* Extracted text *

---*---

Network analysis from a team of Harvard researchers found the media ecosystem of the right is the primary driver of manipulation, disinformation, and radicalization in American politics.
What is this report?
This report summarizes key findings and recommendations from the book Network Propaganda: Manipulation, Disinformation, and Radicalization in American Politics, which is considered to be one of the most comprehensive empirical studies on the subject of network propaganda regarding the 2016 U.S. presidential election. This study was led by Yochai Benkler (Harvard Law School professor, Director at Berkman Klein Center for Internet & Society at Harvard), Robert Faris (Research Director at BKC), and Hal Roberts (BKC fellow).

---*---

* Information shown *
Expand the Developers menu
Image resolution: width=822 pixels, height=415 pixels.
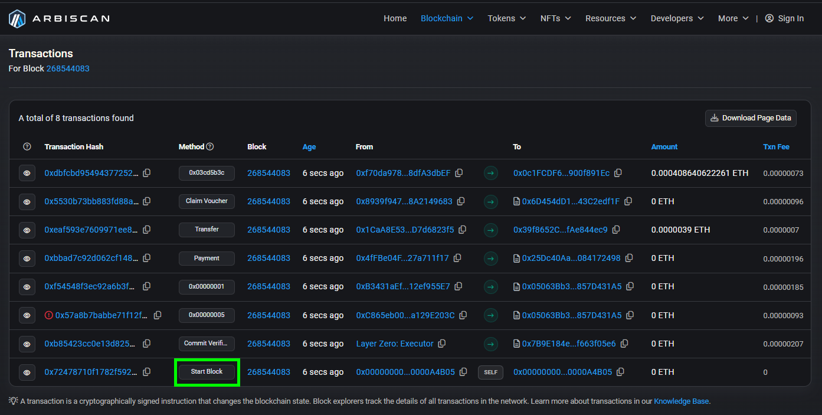coord(677,18)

---*---

* Requests *
(A) Answer from the Network Propaganda summary:
(i) Which media ecosystem did the network analysis find to be the primary driver of manipulation, disinformation, and radicalization in American politics?
(ii) Which election is the study's subject of network propaganda about?
(iii) What position does Hal Roberts hold?
(B) Extend the Network Propaganda summary, starting after its final sentence.
The data plays no part in what comes next.

* Responses to the tasks *
(A)
(i) The media ecosystem of the right.
(ii) The 2016 U.S. presidential election.
(iii) He is a BKC fellow.

(B)
Yochai Benkler and his team of researchers argue with empirical findings that the cause of the U.S. network propaganda crisis is institutional, not technological, and focused on the U.S. media ecosystem dynamics. The authors found that the main driver of the current crisis takes on a partisan bent – asymmetric political polarization. This refers to the difference, or asymmetry, between the right’s media ecosystem and the rest of the political landscape (center and left) in their respective media network architectures and attitudes towards professional journalism. Their data support lines of research on polarization in American politics that focus on the asymmetric patterns between the left and the right, rather than studies that see polarization as a general historical phenomenon, driven by technology or other mechanisms that apply across the partisan divide. They found insufficient evidence to conclude that other real elements, such as bots, commercial advertising platforms (i.e., Facebook), or Russia had a significant effect in propagating false information, despite providing a propaganda pipeline.
Looking at over a million articles from the open web and social media activities (Facebook, Twitter) as well as coverages on cable TV, the researchers began by identifying a list of commonly identified threats, mapping out the political media ecosystem using network analysis, and discovering that the ecosystem looks very different on the right than the rest of the media landscape. The book covers in detail the hypotheses, approaches, and statistical findings that make up their central argument, but this report focuses specifically on the empirical takeaways without diving into the statistical approaches and pieces of evidence.
How did they study the media landscape?
- Cross-linking patterns between media sources offer a view of authority and prominence within the media world.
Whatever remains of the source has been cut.